EXERCISE DIRECTIONS:
Every line from the one containing "Where should I" down to the last line of the listing below should be restated exactly, and nothing else.

★ ★ ★ ★ ★

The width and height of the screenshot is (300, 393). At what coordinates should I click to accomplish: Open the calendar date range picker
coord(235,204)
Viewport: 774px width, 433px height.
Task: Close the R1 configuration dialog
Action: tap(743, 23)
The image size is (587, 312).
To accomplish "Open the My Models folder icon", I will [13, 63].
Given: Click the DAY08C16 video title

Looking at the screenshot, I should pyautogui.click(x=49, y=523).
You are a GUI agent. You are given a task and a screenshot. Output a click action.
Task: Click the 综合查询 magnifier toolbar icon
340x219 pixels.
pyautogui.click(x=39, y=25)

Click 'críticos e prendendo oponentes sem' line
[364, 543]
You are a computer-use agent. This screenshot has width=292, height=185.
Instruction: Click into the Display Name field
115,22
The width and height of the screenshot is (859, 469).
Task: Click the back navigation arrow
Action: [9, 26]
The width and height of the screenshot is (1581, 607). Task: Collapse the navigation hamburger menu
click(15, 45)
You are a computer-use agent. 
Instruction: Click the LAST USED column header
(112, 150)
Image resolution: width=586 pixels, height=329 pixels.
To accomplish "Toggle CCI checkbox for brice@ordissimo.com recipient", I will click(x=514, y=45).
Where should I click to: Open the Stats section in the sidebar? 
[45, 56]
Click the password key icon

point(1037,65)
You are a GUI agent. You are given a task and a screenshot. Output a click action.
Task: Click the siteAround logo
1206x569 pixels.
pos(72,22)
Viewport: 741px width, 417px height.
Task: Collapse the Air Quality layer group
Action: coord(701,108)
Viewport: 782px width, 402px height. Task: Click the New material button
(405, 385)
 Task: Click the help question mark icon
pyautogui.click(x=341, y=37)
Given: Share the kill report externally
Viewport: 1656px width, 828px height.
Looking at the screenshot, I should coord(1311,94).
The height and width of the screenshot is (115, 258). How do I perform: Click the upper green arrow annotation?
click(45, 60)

★ ★ ★ ★ ★

EXERCISE RESPONSE:
Where should I click to: Open the Stats section in the sidebar? 
[45, 56]
Click the password key icon

point(1037,65)
You are a GUI agent. You are given a task and a screenshot. Output a click action.
Task: Click the siteAround logo
1206x569 pixels.
pos(72,22)
Viewport: 741px width, 417px height.
Task: Collapse the Air Quality layer group
Action: coord(701,108)
Viewport: 782px width, 402px height. Task: Click the New material button
(405, 385)
 Task: Click the help question mark icon
pyautogui.click(x=341, y=37)
Given: Share the kill report externally
Viewport: 1656px width, 828px height.
Looking at the screenshot, I should coord(1311,94).
The height and width of the screenshot is (115, 258). How do I perform: Click the upper green arrow annotation?
click(45, 60)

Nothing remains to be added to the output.